AC Immune SA announced that it has received Fast Track designation from the U.S. Food and Drug Administration (FDA) for its wholly-owned anti-amyloid beta (Abeta) active immunotherapy (vaccine)-candidate, ACI-24.060, for treatment of Alzheimer's disease. This follows FDA clearance of the Investigational New Drug (IND) application enabling expansion to the USA of the ongoing Phase 1b/2 ABATE study of ACI- 24.060 in patients with AD and individuals with DS. Furthermore, the first individual with DS has been dosed in ABATE.

This regulatory progress underscores the attraction of an active immunotherapy targeting toxic species of Abeta. By inducing a polyclonal response including antibodies against both oligomeric Abeta and pyroglutamate-Abeta, ACI-24.060 targets the same toxic species as disease modifying anti-Abeta monoclonal antibodies that slowed AD progression in Phase 3 clinical trials. As ACI-24.060, created using our SupraAntigen(R) platform, specifically targets the most toxic forms of Abeta, we believe it may offer best-in-class efficacy with all the potential advantages in safety, administration and distribution that can be expected from a vaccine.

We look forward to showing in first half 2024 the effect of ACI-24.060 on amyloid plaque reduction, a surrogate marker for disease modification. The ABATE study is a Phase 1b/2, multicenter, adaptive, double-blind, randomized, placebo-controlled study to assess the safety, tolerability, immunogenicity, and pharmacodynamic effects of ACI-24.060 in subjects with prodromal Alzheimer's disease and in adults with Down syndrome. All participants in the trial must have brain Abeta pathology confirmed by a positron emission tomography (PET) scan.

Recent clinical studies and FDA approvals have validated Abeta as a disease modifying therapeutic target in AD and are supportive of Abeta PET imaging as a surrogate marker of efficacy. The trial begins with a dose escalation phase in AD patients, during which various doses/dosing regimens may be evaluated, and also includes individuals with DS. About AD in Down syndrome Individuals with Down syndrome (DS) have a third copy of all or part of chromosome 21, which contains the gene that codes for amyloid-precursor protein (APP).

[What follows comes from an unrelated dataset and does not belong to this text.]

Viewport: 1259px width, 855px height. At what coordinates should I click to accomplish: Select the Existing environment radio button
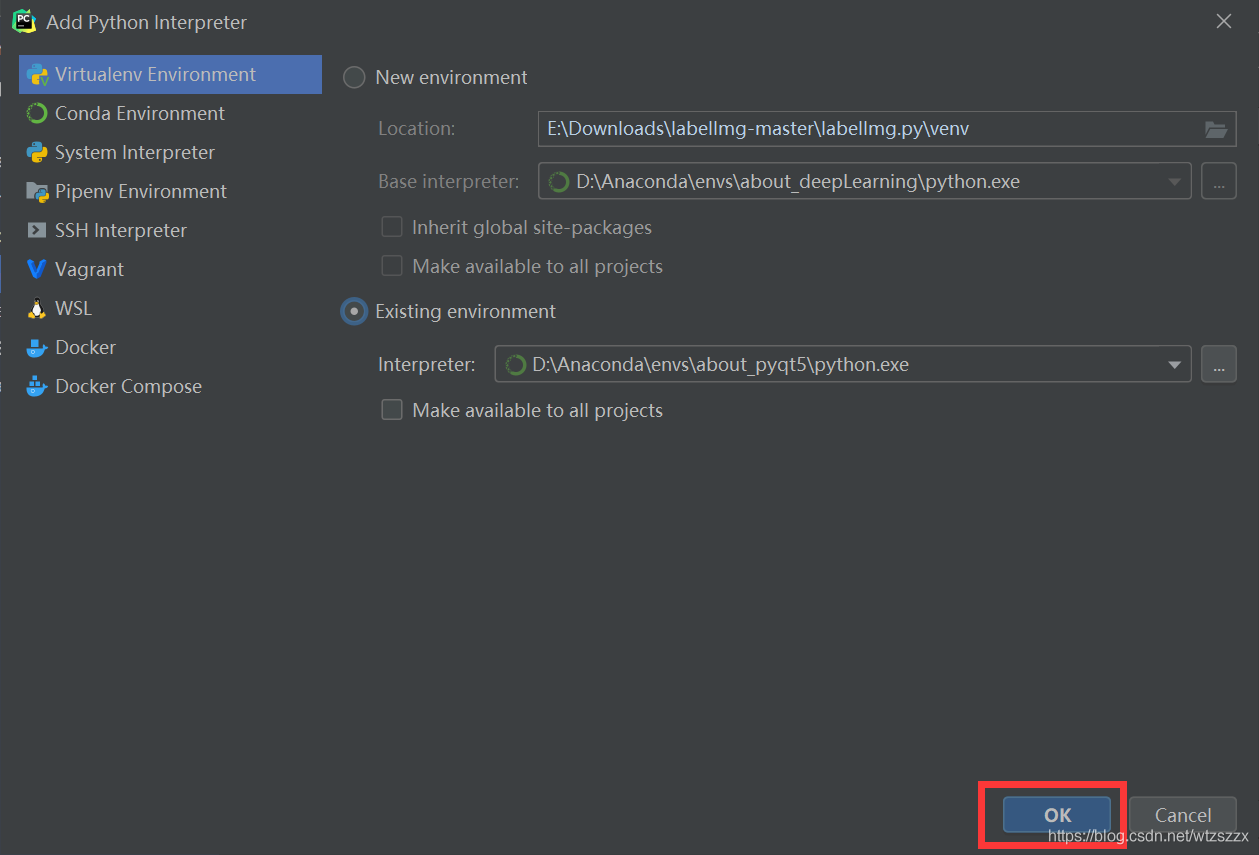click(x=354, y=312)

Overproduction of APP is believed to cause the accumulation of Abeta plaques. Virtually all individuals with DS will develop Abeta plaques and AD(1), with DS-related AD sharing a similar pathophysiology and biomarkers with other forms of genetic AD. Given the more predictable onset and progression of symptoms in DS-related AD, AC Immune believes ABATE's results will offer crucial insights into the ability of ACI-24.060 active immunotherapy to modulate neurodegeneration at its earliest stages and offer this population a much needed therapeutic option.